**Short exercise**
In every item below, substitute "desktop assistant" for each occurrence of "GUI agent" and reproduce the rest of the text without any other change.

**Record list**
== == ==

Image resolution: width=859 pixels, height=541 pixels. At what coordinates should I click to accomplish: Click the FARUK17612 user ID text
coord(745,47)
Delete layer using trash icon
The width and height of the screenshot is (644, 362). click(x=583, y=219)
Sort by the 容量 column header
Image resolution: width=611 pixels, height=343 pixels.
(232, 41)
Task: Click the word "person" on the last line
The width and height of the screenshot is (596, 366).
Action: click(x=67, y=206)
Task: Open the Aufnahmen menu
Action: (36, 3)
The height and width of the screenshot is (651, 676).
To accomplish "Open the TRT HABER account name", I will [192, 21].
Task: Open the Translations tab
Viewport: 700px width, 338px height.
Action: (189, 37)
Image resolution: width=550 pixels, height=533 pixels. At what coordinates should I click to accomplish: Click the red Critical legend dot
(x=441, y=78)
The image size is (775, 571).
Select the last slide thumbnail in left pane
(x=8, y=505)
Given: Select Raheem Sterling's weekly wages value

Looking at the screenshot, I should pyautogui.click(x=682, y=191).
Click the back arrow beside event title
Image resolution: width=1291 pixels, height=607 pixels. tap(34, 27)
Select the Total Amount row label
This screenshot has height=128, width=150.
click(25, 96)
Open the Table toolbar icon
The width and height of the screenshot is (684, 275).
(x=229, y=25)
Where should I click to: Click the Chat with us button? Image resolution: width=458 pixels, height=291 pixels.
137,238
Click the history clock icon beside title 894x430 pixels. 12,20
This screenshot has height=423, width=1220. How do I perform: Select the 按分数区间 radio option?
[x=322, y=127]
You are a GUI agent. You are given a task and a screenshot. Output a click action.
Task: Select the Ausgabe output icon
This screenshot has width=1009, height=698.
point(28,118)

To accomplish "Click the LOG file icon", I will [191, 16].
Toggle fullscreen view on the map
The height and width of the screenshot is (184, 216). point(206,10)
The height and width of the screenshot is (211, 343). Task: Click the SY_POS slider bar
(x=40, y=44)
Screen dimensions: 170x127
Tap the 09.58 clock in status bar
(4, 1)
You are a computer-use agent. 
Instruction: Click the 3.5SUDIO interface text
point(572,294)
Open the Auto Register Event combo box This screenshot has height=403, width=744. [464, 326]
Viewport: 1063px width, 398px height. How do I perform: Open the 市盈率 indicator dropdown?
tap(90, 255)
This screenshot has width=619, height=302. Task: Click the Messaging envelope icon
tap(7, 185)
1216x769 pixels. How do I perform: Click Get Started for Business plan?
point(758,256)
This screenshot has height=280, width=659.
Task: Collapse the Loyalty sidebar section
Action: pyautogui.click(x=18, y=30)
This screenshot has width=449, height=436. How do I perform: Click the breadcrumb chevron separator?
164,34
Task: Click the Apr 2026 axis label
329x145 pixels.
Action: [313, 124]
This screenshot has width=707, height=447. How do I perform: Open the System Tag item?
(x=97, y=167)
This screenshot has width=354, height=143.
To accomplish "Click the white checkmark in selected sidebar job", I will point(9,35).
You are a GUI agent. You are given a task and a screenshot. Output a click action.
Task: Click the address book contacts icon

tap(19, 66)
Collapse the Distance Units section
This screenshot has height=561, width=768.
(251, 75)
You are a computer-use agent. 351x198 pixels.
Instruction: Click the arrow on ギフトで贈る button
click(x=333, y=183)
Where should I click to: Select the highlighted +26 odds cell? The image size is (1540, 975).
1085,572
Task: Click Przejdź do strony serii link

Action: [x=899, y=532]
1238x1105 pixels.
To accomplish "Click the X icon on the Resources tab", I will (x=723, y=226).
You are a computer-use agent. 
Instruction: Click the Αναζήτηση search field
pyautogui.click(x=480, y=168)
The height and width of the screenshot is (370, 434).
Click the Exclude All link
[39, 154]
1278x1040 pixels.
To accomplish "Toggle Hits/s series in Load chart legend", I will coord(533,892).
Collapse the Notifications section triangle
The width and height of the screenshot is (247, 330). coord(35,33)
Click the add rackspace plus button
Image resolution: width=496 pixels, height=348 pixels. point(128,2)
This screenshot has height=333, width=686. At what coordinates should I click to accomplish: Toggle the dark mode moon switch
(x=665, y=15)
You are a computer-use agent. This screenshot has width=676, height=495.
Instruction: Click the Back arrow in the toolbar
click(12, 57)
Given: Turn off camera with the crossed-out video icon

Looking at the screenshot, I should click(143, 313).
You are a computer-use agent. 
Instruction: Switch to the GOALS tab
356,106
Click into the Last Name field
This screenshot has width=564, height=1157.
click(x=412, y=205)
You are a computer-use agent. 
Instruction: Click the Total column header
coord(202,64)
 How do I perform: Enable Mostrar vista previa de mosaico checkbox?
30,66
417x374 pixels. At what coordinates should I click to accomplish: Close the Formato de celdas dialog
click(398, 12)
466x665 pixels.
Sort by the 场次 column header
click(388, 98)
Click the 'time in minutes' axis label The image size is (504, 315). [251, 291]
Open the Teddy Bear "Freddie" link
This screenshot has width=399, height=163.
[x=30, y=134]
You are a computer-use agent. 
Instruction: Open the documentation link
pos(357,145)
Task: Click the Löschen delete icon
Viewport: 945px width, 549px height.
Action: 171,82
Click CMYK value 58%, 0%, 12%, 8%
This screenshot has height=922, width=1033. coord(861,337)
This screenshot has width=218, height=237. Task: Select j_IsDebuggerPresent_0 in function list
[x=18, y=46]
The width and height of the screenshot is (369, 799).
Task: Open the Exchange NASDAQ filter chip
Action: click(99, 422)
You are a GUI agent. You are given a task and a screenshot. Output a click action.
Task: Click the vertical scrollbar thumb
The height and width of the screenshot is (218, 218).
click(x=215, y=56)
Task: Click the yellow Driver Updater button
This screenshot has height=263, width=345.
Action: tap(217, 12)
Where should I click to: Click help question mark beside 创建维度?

== == ==

**Solution below**
Image resolution: width=859 pixels, height=541 pixels. At what coordinates should I click to accomplish: Click the FARUK17612 user ID text
coord(745,47)
Delete layer using trash icon
The width and height of the screenshot is (644, 362). click(x=583, y=219)
Sort by the 容量 column header
Image resolution: width=611 pixels, height=343 pixels.
(232, 41)
Task: Click the word "person" on the last line
The width and height of the screenshot is (596, 366).
Action: click(x=67, y=206)
Task: Open the Aufnahmen menu
Action: (36, 3)
The height and width of the screenshot is (651, 676).
To accomplish "Open the TRT HABER account name", I will [192, 21].
Task: Open the Translations tab
Viewport: 700px width, 338px height.
Action: (189, 37)
Image resolution: width=550 pixels, height=533 pixels. At what coordinates should I click to accomplish: Click the red Critical legend dot
(x=441, y=78)
The image size is (775, 571).
Select the last slide thumbnail in left pane
(x=8, y=505)
Given: Select Raheem Sterling's weekly wages value

Looking at the screenshot, I should pyautogui.click(x=682, y=191).
Click the back arrow beside event title
Image resolution: width=1291 pixels, height=607 pixels. tap(34, 27)
Select the Total Amount row label
This screenshot has height=128, width=150.
click(25, 96)
Open the Table toolbar icon
The width and height of the screenshot is (684, 275).
(x=229, y=25)
Where should I click to: Click the Chat with us button? Image resolution: width=458 pixels, height=291 pixels.
137,238
Click the history clock icon beside title 894x430 pixels. 12,20
This screenshot has height=423, width=1220. How do I perform: Select the 按分数区间 radio option?
[x=322, y=127]
You are a desktop assistant. You are given a task and a screenshot. Output a click action.
Task: Select the Ausgabe output icon
This screenshot has width=1009, height=698.
point(28,118)

To accomplish "Click the LOG file icon", I will [191, 16].
Toggle fullscreen view on the map
The height and width of the screenshot is (184, 216). point(206,10)
The height and width of the screenshot is (211, 343). Task: Click the SY_POS slider bar
(x=40, y=44)
Screen dimensions: 170x127
Tap the 09.58 clock in status bar
(4, 1)
You are a computer-use agent. 
Instruction: Click the 3.5SUDIO interface text
point(572,294)
Open the Auto Register Event combo box This screenshot has height=403, width=744. [464, 326]
Viewport: 1063px width, 398px height. How do I perform: Open the 市盈率 indicator dropdown?
tap(90, 255)
This screenshot has width=619, height=302. Task: Click the Messaging envelope icon
tap(7, 185)
1216x769 pixels. How do I perform: Click Get Started for Business plan?
point(758,256)
This screenshot has height=280, width=659.
Task: Collapse the Loyalty sidebar section
Action: pyautogui.click(x=18, y=30)
This screenshot has width=449, height=436. How do I perform: Click the breadcrumb chevron separator?
164,34
Task: Click the Apr 2026 axis label
329x145 pixels.
Action: [313, 124]
This screenshot has width=707, height=447. How do I perform: Open the System Tag item?
(x=97, y=167)
This screenshot has width=354, height=143.
To accomplish "Click the white checkmark in selected sidebar job", I will point(9,35).
You are a desktop assistant. You are given a task and a screenshot. Output a click action.
Task: Click the address book contacts icon

tap(19, 66)
Collapse the Distance Units section
This screenshot has height=561, width=768.
(251, 75)
You are a computer-use agent. 351x198 pixels.
Instruction: Click the arrow on ギフトで贈る button
click(x=333, y=183)
Where should I click to: Select the highlighted +26 odds cell? The image size is (1540, 975).
1085,572
Task: Click Przejdź do strony serii link

Action: [x=899, y=532]
1238x1105 pixels.
To accomplish "Click the X icon on the Resources tab", I will (x=723, y=226).
You are a computer-use agent. 
Instruction: Click the Αναζήτηση search field
pyautogui.click(x=480, y=168)
The height and width of the screenshot is (370, 434).
Click the Exclude All link
[39, 154]
1278x1040 pixels.
To accomplish "Toggle Hits/s series in Load chart legend", I will coord(533,892).
Collapse the Notifications section triangle
The width and height of the screenshot is (247, 330). coord(35,33)
Click the add rackspace plus button
Image resolution: width=496 pixels, height=348 pixels. point(128,2)
This screenshot has height=333, width=686. At what coordinates should I click to accomplish: Toggle the dark mode moon switch
(x=665, y=15)
You are a computer-use agent. This screenshot has width=676, height=495.
Instruction: Click the Back arrow in the toolbar
click(12, 57)
Given: Turn off camera with the crossed-out video icon

Looking at the screenshot, I should click(143, 313).
You are a computer-use agent. 
Instruction: Switch to the GOALS tab
356,106
Click into the Last Name field
This screenshot has width=564, height=1157.
click(x=412, y=205)
You are a computer-use agent. 
Instruction: Click the Total column header
coord(202,64)
 How do I perform: Enable Mostrar vista previa de mosaico checkbox?
30,66
417x374 pixels. At what coordinates should I click to accomplish: Close the Formato de celdas dialog
click(398, 12)
466x665 pixels.
Sort by the 场次 column header
click(388, 98)
Click the 'time in minutes' axis label The image size is (504, 315). [251, 291]
Open the Teddy Bear "Freddie" link
This screenshot has width=399, height=163.
[x=30, y=134]
You are a computer-use agent. 
Instruction: Open the documentation link
pos(357,145)
Task: Click the Löschen delete icon
Viewport: 945px width, 549px height.
Action: 171,82
Click CMYK value 58%, 0%, 12%, 8%
This screenshot has height=922, width=1033. coord(861,337)
This screenshot has width=218, height=237. Task: Select j_IsDebuggerPresent_0 in function list
[x=18, y=46]
The width and height of the screenshot is (369, 799).
Task: Open the Exchange NASDAQ filter chip
Action: click(99, 422)
You are a desktop assistant. You are given a task and a screenshot. Output a click action.
Task: Click the vertical scrollbar thumb
The height and width of the screenshot is (218, 218).
click(x=215, y=56)
Task: Click the yellow Driver Updater button
This screenshot has height=263, width=345.
Action: tap(217, 12)
Where should I click to: Click help question mark beside 创建维度?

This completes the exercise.